Однажды ночью мы облажались. Оставили дверь сарая открытой — наш склад, где мы держим мусорные баки. В Уругвае вывоз мусора происходит раз в неделю, и грузовик забирает все, что вы выбрасываете. Мы были за городом и пропустили вывоз, поэтому сарай загружен вдвое больше обычного мусора — мешки забиты в прочные баки, а не просто разбросаны. Но эти морские львы? Им плевать на баки. Эти ласты? Как чертовы ломы. Они придумали, как опрокидывать баки, открывать крышки и отправляться в город.

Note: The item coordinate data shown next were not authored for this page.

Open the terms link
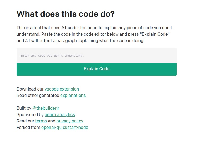This screenshot has height=148, width=198. tap(41, 121)
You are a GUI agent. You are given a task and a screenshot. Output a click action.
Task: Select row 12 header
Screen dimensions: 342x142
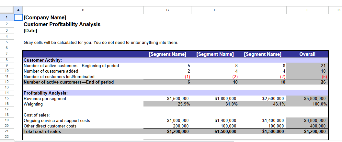coord(7,82)
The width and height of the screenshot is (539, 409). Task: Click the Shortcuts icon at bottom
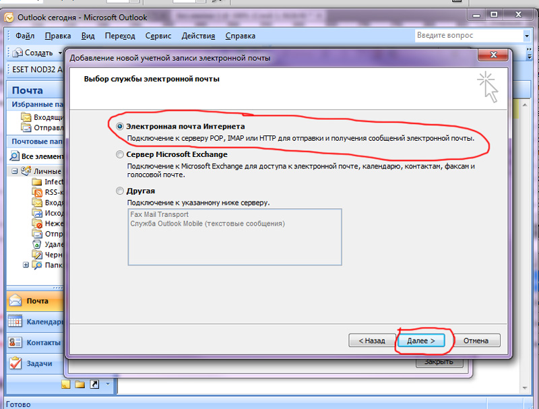tap(94, 384)
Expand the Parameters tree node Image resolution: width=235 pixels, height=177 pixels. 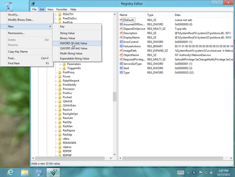tap(61, 64)
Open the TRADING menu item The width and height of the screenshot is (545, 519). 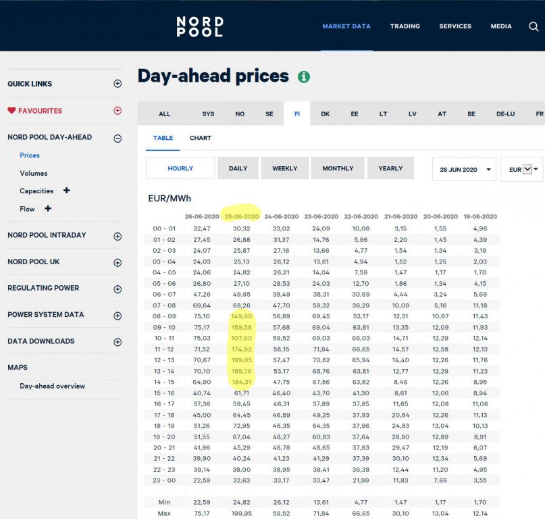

Наступает утро, 7 утра. Я одета на ура, на встречу — юбка-карандаш и каблуки, муж в своем хрустящем рабочем поло, готов выйти. Мы открываем дверь сарая, и — mierda — это зона военных действий. Весь пол устлан мусором. Каждый мешок разорван, как будто по нему прошлась бензопила. Рыбьи кости, кофейная гуща и всякий мусор смешаны с лужами мочи морских львов и, да, их скользким рыбьим дерьмом. Пахнет так, будто кто-то выпотрошил кита и оставил его там гнить. Эти фокусы всю ночь устраивали в нашем сарае настоящий рейв.
Мы опаздываем, нет времени разбираться с этим апокалипсисом. Я в своем милом офисном наряде, муж с рабочей сумкой, и мы просто заталкиваем худшее из беспорядка обратно в сарай, хлопаем дверью и заказываем его на работу, полностью осознавая, что возвращаемся домой к кошмару. После работы мы переодеваемся в самую рваную одежду, которую только можем себе позволить, — вещи, которые вы бы сожгли не задумываясь, — хватаем промышленные резиновые перчатки и ныряем в уборку. Два часа соскабливания, скребения и рвоты. Мусор весь день выпекался во влажной прибрежной жаре, поэтому он очень прогорклый, сочится в бетонный пол, смешанный с дерьмом морских львов, которое пахнет как отлив на стероидах. Мы обливаем пол отбеливателем, чтобы просто перебить вонь, но есть пятна, которые, как мы знаем, никогда не отмоются.
Вот в чем фишка: дверь сарая — одна из тех, что поднимаются, как гаражные ворота. Наконец-то мы заканчиваем уборку, и я стою там, измученная, закуриваю сигарету, чтобы отпраздновать, что пережила эту катастрофу . Я стою под поднятой дверью, затягиваюсь, любуюсь нашей работой, и тут что-то капает мне на шею. Я думаю: что, дождь идет? Вытираю, и — hijo de puta — это не вода. Это теплый, скользкий, рыбный мусорный сок, который весь день скапливался в канавках двери. Та же отвратительная жидкость, которую я только что отскребла с пола, теперь капает с двери прямо на меня. Я кричу, мой муж смеется во весь голос, и я готова поджечь весь сарай.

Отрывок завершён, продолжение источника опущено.